== What the task asks ==
Pictures left aside, return the lines below exactly, from the one with "The image size is (539, 480)." to the end, including both ends.

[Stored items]
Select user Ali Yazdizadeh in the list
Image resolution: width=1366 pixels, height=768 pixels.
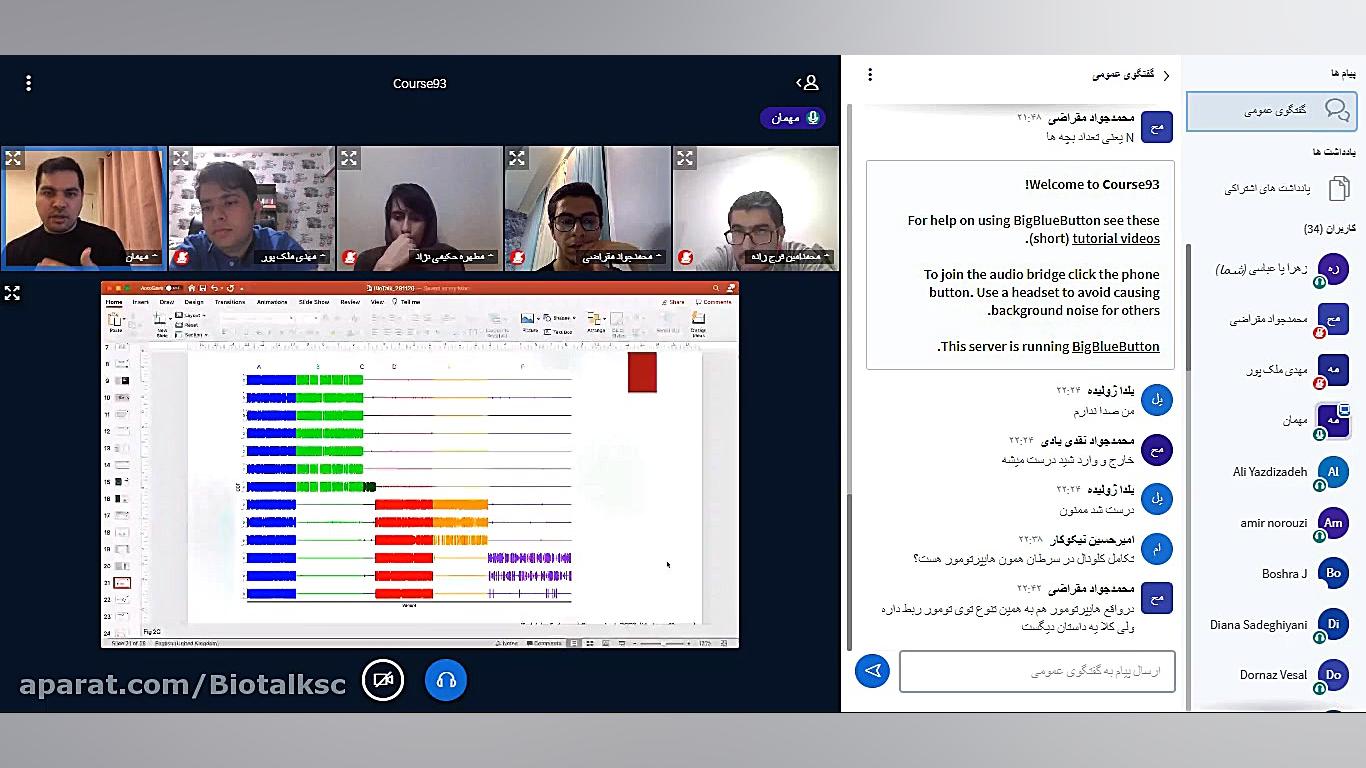[1270, 472]
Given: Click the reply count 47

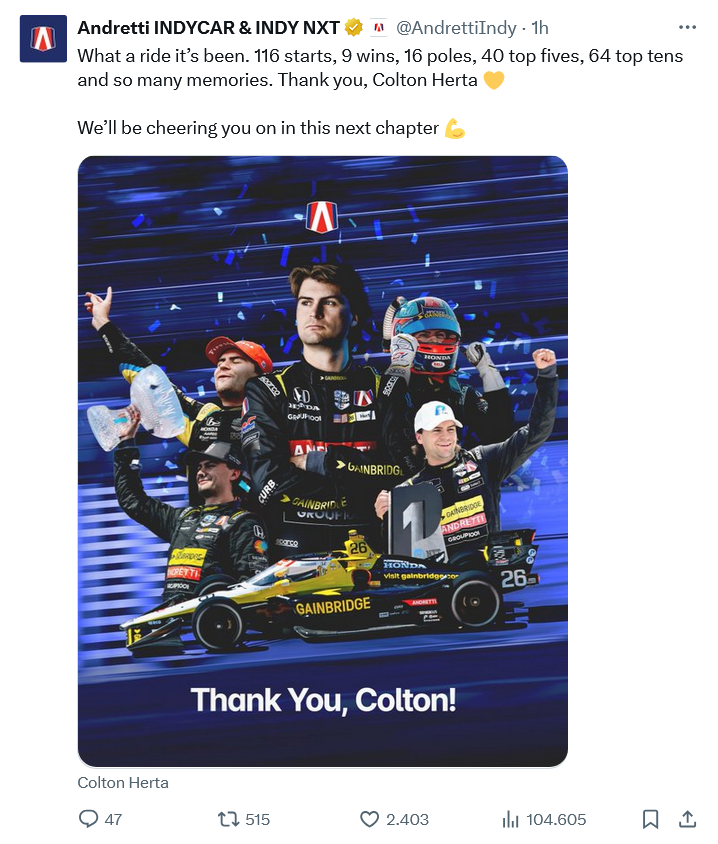Looking at the screenshot, I should 113,819.
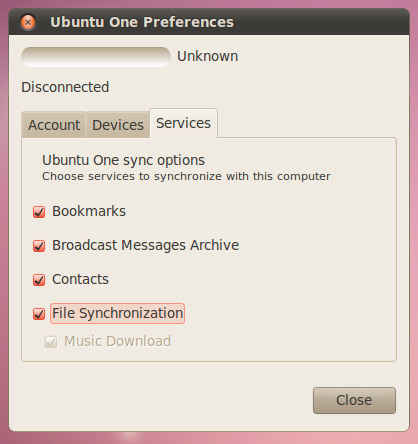Uncheck the Bookmarks checkbox box
The image size is (418, 444).
point(39,212)
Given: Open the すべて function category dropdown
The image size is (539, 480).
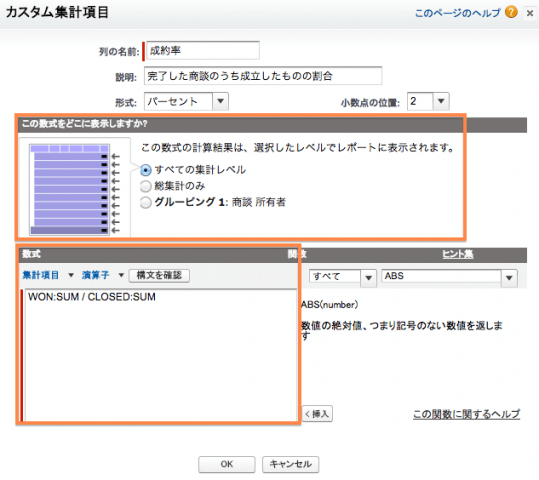Looking at the screenshot, I should (341, 277).
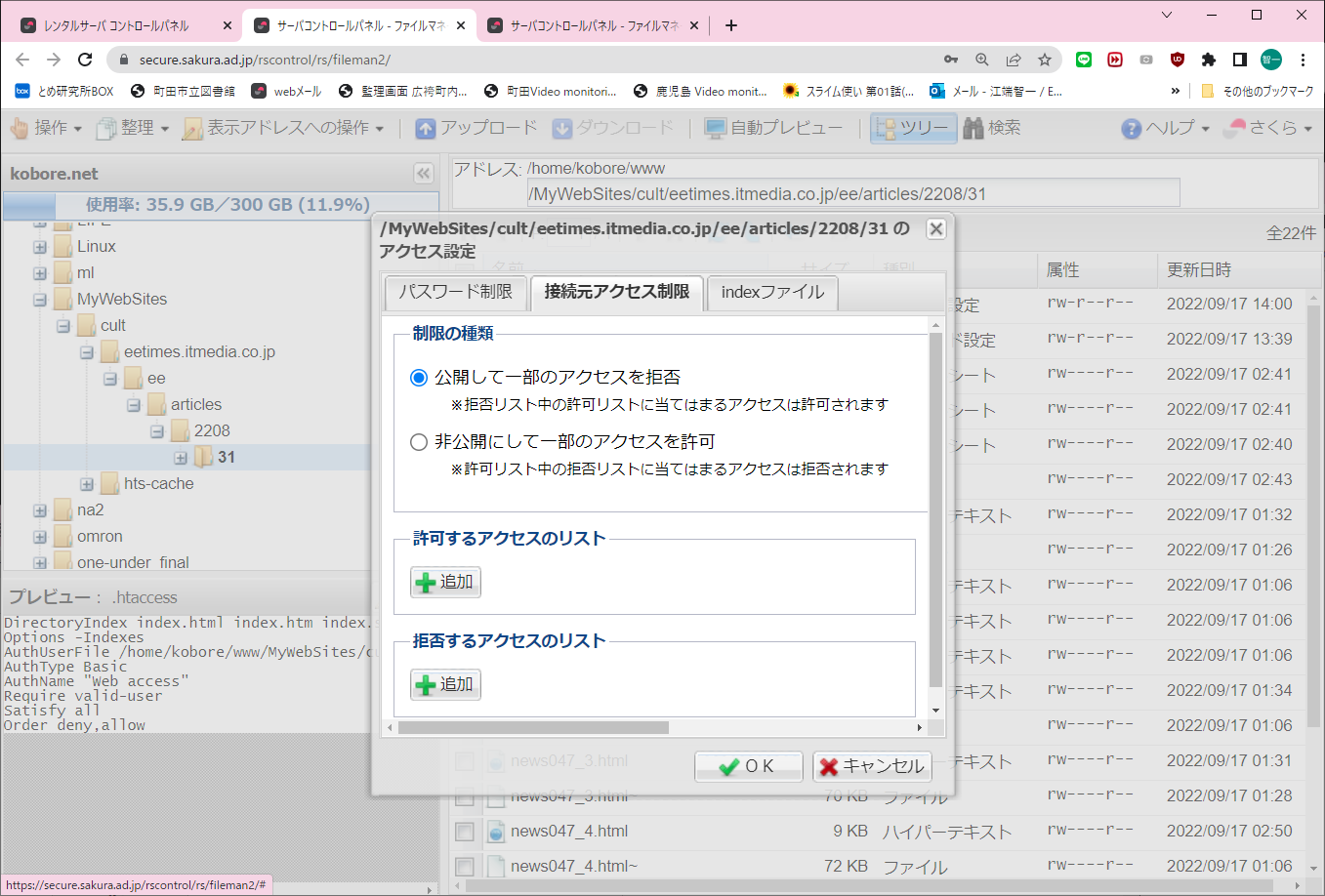Select '非公開にして一部のアクセスを許可' radio option

[419, 442]
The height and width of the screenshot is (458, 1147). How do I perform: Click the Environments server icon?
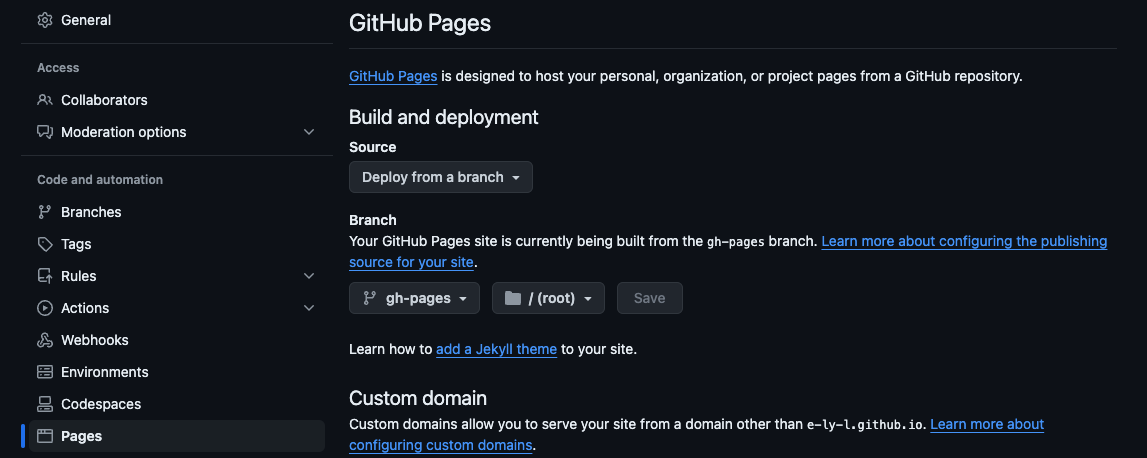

== Result for this task ==
The image size is (539, 480).
Looking at the screenshot, I should (341, 277).
Select '非公開にして一部のアクセスを許可' radio option

[419, 442]
The height and width of the screenshot is (458, 1147). How do I perform: Click the Environments server icon?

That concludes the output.